Within the confines of orally administered osmotic pumps, the initial pump was the Extrudable core system (ECS), also conventionally known as elementary osmotic pump (EOP). The advantage of an ECS is that it is easy to prepare, and it can deliver water-soluble drugs at near zero-order rates. ECS is inherently disadvantaged as it cannot deliver water-insoluble drugs once the osmotic agent is completely extruded. Consequently, the drug remains within the tablet due to insufficient osmotic pressure generated by low solubility drugs. This problem of incomplete extrusion is solved by a bilayer system (push-pull system) also known as Swellable core technology (SCT) which ensures maximum extrusion.

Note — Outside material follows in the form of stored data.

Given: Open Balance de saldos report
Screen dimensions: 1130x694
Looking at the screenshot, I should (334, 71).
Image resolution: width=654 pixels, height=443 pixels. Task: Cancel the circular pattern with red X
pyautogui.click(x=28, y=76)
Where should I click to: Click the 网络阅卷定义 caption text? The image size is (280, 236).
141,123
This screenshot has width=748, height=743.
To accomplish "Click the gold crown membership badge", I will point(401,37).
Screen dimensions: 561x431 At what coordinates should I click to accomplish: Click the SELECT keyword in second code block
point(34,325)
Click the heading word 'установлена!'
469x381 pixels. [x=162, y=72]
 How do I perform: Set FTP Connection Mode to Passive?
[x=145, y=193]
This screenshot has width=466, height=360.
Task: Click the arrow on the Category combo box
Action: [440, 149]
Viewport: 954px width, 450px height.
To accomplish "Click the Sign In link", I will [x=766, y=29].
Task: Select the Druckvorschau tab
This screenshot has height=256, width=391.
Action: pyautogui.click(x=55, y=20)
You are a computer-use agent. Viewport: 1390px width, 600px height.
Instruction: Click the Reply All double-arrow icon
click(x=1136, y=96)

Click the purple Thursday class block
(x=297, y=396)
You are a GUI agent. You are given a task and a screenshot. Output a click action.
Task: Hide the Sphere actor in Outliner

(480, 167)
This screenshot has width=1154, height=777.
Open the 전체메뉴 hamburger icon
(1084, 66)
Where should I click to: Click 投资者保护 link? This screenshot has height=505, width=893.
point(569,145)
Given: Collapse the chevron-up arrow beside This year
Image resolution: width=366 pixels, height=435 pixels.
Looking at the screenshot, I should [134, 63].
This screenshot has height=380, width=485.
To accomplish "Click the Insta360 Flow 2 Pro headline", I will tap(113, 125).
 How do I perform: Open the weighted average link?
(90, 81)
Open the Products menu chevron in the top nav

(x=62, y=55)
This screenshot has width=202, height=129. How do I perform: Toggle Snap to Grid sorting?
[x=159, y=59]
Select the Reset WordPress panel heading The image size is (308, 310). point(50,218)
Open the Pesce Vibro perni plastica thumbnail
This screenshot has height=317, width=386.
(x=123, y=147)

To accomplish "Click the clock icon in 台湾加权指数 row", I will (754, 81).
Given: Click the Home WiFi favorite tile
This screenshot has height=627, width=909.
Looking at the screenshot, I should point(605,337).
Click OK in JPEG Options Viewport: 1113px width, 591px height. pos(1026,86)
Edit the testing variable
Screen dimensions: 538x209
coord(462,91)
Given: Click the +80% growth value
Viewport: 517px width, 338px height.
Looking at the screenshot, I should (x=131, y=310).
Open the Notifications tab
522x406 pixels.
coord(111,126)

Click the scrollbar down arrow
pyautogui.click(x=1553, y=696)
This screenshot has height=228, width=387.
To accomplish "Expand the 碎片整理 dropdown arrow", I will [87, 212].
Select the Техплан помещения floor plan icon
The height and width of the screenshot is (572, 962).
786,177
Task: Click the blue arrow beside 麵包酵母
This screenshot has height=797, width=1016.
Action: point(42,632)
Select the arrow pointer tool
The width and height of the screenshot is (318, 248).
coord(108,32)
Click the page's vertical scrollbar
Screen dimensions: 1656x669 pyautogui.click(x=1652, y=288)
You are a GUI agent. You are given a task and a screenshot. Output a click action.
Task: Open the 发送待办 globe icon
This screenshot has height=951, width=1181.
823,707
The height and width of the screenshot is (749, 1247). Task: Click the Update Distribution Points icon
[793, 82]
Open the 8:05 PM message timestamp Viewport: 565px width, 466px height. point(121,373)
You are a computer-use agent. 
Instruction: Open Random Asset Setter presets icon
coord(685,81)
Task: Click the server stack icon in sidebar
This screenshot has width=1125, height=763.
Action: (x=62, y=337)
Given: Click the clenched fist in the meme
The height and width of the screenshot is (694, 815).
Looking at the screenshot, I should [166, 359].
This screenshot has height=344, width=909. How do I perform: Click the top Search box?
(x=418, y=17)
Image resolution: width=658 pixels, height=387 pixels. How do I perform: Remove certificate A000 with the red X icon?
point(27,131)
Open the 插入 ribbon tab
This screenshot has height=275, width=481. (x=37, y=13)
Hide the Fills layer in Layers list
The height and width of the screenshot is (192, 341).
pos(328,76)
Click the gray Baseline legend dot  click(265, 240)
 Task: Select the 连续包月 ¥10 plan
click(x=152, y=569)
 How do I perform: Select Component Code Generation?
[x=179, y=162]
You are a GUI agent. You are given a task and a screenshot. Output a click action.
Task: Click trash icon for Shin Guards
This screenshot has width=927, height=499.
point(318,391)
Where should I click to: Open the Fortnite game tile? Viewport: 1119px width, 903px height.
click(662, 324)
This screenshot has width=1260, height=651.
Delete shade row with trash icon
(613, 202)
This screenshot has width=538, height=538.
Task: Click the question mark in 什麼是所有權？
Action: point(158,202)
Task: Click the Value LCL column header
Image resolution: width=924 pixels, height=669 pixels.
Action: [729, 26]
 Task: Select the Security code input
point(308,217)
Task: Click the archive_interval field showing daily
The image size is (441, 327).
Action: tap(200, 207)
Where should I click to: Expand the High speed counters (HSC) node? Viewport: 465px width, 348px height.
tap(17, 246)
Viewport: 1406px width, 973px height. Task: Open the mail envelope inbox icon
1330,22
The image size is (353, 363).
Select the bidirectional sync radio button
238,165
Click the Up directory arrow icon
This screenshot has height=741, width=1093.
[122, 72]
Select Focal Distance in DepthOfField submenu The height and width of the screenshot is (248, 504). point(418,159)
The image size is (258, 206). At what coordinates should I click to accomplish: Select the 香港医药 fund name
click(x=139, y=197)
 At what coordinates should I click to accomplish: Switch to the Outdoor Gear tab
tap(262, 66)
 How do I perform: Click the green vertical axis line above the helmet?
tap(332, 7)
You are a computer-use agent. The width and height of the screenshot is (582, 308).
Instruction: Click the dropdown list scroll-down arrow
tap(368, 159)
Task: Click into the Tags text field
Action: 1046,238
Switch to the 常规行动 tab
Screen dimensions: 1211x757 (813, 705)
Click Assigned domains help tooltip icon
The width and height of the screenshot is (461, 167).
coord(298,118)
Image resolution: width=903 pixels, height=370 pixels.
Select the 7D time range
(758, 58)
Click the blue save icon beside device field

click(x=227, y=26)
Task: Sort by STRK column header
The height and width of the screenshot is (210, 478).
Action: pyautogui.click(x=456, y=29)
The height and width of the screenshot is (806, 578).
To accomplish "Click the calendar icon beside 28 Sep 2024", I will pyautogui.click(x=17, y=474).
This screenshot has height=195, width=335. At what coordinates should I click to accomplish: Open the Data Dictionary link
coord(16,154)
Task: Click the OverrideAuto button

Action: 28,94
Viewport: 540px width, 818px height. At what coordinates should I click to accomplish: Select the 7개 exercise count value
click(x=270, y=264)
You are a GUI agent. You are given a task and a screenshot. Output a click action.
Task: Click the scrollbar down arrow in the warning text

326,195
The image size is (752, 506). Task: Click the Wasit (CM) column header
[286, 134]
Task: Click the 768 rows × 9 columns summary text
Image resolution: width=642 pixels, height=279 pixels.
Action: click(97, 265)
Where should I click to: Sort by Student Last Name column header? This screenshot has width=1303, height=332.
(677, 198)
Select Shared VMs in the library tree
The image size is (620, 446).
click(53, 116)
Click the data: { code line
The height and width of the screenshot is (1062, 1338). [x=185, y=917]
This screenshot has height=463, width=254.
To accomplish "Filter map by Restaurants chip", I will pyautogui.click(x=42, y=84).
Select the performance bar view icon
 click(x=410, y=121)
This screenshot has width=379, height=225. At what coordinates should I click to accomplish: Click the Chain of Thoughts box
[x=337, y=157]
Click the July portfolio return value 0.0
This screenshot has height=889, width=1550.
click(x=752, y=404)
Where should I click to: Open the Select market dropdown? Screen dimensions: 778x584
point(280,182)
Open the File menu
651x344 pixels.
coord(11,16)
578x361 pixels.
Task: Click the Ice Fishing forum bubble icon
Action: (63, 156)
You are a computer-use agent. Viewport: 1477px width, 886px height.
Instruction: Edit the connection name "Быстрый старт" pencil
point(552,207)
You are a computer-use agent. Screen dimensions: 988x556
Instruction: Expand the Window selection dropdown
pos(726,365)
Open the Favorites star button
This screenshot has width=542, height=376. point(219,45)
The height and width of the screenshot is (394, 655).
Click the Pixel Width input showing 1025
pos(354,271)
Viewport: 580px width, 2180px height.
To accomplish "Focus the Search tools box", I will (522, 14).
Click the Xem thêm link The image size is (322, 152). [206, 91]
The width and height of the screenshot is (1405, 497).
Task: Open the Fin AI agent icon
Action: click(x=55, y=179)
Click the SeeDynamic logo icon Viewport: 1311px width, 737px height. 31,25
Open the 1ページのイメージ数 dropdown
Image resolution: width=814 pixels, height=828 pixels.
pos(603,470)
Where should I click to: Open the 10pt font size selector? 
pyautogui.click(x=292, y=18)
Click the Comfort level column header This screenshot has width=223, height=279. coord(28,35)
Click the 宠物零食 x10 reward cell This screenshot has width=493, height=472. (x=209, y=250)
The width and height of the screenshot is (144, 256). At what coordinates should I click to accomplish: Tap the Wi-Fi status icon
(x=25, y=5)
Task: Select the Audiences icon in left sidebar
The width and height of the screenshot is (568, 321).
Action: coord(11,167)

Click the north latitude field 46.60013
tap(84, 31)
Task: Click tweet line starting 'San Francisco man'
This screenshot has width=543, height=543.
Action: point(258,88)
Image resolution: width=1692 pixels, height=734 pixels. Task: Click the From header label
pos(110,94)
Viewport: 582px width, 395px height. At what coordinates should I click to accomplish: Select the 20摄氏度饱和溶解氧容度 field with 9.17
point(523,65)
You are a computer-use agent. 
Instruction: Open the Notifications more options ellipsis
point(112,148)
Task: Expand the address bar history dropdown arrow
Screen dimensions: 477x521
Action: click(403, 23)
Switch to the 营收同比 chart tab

In this work, we have developed a model of a bilayer osmotic controlled-release tablet that can predict the drug release rate with high accuracy as a function of various key parameters. These parameters are of critical importance, consisting of the coating thickness & the tablet size as well as the excipients and the active pharmaceutical ingredient. The aim is to understand the drug release process better so that high doses of water-insoluble (low solubility) drugs can be delivered efficiently at a controlled rate. The model describes dynamically all the main release processes occurring during the dissolution of a tablet coated with a semi-permeable membrane, namely, the solvent influx driven by the difference in osmotic pressure across the coating in both drug and sweller layer, dispersion of core components (drug and polymer), swelling of the tablet due to solvent accumulation, build-up of hydrostatic pressure inside the tablet, tensile stress acting on the coating, and the efflux of the dispersed core components, dissolution of drug particles in bulk, swelling of the polymer in the sweller layer, and pressure exerted by sweller layer onto the drug layer. The model was validated by comparing the predictions with drug release data for two drugs with varying solubilities and for the same drug in different dissolution media. The predictions of drug release from SCT tablets are in good agreement with the measurements, suggesting that our model is well suited for elucidating the osmotically controlled drug release from SCT tablets.